Mit „Nachhaltigkeit“ geködert

betr.: „Freiburger Heuschrecken-Ängste“, taz vom 20. 7. 06

Hat sich die taz mit Roland Stimpel einen grünen Privatisierungsberater als Kommentator unterschieben lassen? Wenn es eines gibt, was nicht nachhaltig ist, dann ist das die Privatisierung eines Teils der kommunalen Daseinsvorsorge, um mit dem Erlös einen anderen sanieren zu können. Wer dieser Gleichung einfach so zustimmt, ist den neoliberalen Herrschern bereits auf den Leim gegangen.

Gegen die Privatisierung öffentlichen „Tafelsilbers“ spricht: Der fiskalische Effekt ist nur kurz. Wer die Einnahmen-Ausgaben-Situation nicht ändert, hat bald die alten Schulden wieder. Allein weniger Zinsen zahlen zu müssen, hat noch keinen Haushalt nachhaltig saniert. Es lässt sich nur solches kommunale Eigentum verkaufen, das schwarze Zahlen erwirtschaftet. Damit fehlen aber die Überschüsse, mit denen die städtischen Töchter subventioniert werden, die notwendig rote Zahlen schreiben – wie die öffentlichen Verkehrsbetriebe. Also reißen die dafür nötigen Zuschüsse bald umso größere Löcher in die städtischen Haushalte.

Ob nun die Heuschrecken oder andere: Wer Wohnungen kauft, will Geld damit verdienen (anders als die Stadt, für die es reicht, kostendeckend zu wirtschaften). Also entsteht Druck auf die Mieten – oder Druck, zumindest Teile des Bestandes weiterzuverkaufen.

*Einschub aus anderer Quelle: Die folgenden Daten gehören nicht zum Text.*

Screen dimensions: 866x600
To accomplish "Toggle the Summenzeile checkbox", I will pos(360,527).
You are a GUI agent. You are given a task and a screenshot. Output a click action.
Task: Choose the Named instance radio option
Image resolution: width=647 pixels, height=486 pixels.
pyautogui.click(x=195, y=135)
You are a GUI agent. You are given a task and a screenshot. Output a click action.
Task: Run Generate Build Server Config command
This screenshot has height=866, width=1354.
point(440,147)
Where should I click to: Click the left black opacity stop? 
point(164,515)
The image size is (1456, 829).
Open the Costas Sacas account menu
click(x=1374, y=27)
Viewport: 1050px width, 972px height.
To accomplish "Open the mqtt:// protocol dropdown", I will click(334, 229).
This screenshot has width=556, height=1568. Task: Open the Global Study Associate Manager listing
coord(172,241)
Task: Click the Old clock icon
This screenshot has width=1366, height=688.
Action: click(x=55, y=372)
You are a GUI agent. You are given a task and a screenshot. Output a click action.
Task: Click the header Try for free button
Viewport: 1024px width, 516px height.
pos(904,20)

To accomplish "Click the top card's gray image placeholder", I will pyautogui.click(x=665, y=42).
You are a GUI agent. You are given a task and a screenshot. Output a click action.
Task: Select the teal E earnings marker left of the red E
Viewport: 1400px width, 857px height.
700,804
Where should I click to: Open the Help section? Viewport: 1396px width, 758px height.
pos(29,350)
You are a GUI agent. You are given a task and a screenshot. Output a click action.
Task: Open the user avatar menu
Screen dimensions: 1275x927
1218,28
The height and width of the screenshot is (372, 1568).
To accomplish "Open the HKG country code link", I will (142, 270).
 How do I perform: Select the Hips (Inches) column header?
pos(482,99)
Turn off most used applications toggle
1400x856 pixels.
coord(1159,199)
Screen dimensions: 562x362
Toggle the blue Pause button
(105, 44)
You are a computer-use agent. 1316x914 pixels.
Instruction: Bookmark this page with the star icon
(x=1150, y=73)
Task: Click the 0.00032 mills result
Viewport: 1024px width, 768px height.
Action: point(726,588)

Der angeblich „Mieterträume wahr werden“ lassende Mieterschutz ist bloße Kosmetik. Da steht nichts drin, was nicht auch gesetzlich garantiert ist: Luxusmodernisierung kann der Mieter schon heute durch Widerspruch verhindern; der Mietspiegel ist bereits die Mietobergrenze im bestehenden Mietverhältnis (Überschreitung nur bei Neuvermietung möglich); die Widerspruchsmöglichkeit gegen Kündigungen (faktisch das lebenslange Wohnrecht) steht im Bürgerlichen Gesetzbuch; und die Belegrechte muss die Stadt durch deutliche Abschläge beim Verkaufspreis bezahlen (wenn sie die Wohnungen behält, hat sie Belegrechte an allen für lau).

Fazit: Mit dem Nachhaltigkeitsbegriff wird schon lange kräftig Schindluder getrieben – und auch die Grünen fallen auf neoliberale Politik rein, wenn man sie ein bisschen ködert.

AICHARD HOFFMANN, Mieterverein Bochum e. V.